##### DATA SHOWN #####
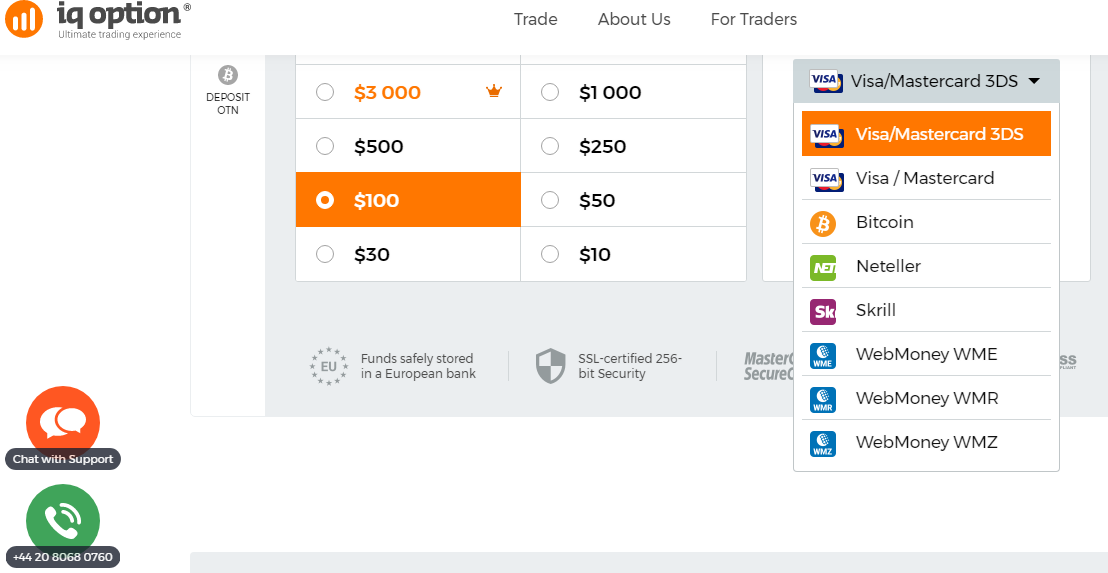Choose WebMoney WME from payment dropdown
The image size is (1108, 573).
926,354
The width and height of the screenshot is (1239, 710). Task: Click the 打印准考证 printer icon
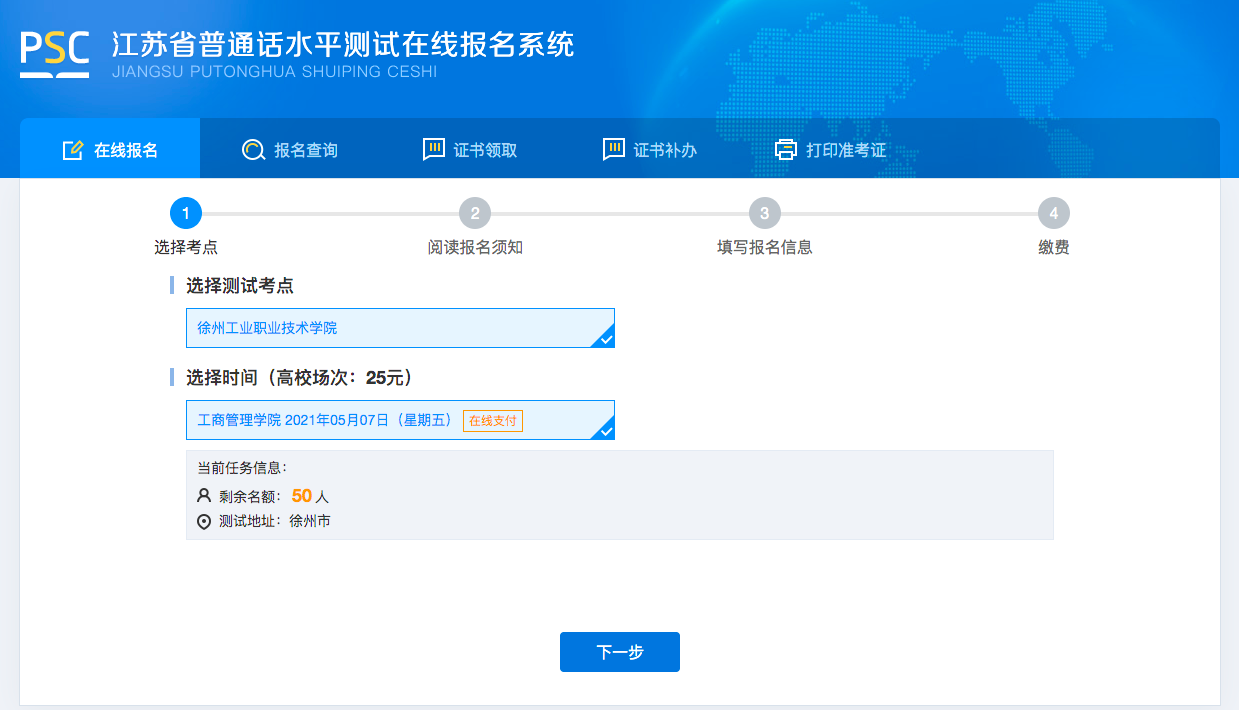[787, 150]
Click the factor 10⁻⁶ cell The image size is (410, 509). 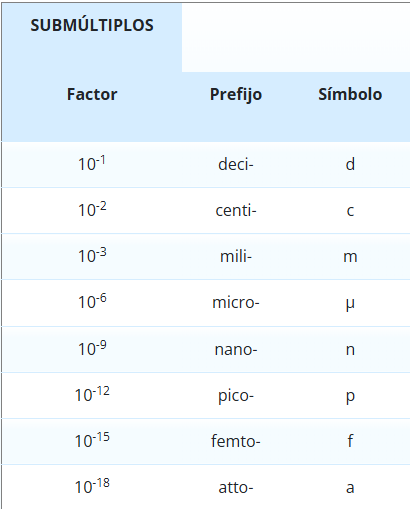pos(92,301)
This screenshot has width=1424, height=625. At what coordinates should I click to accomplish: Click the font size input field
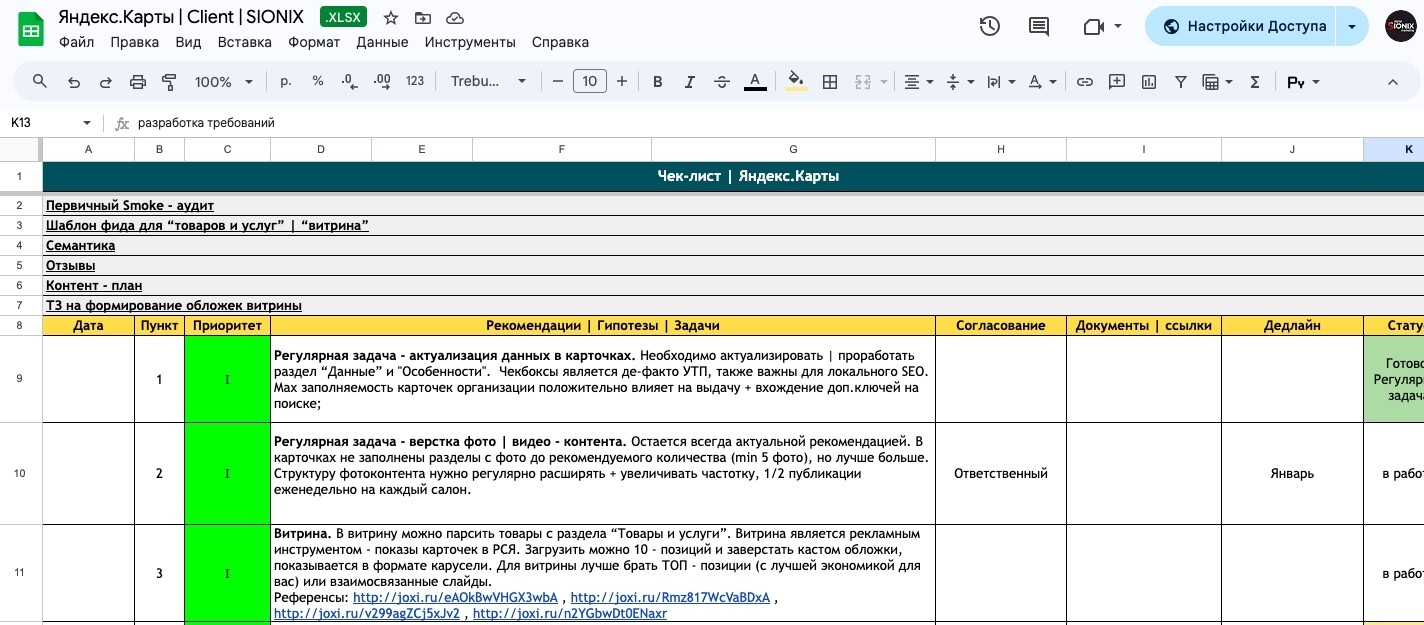click(x=590, y=82)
#####
_WORK TASK_
What do the lines above say from the line containing "This screenshot has" through the last line? Quote them exactly, both ends included, and leave out the pictures.

_TASK SOLUTION_
This screenshot has width=1424, height=625. At what coordinates should I click to accomplish: Click the font size input field
click(x=590, y=82)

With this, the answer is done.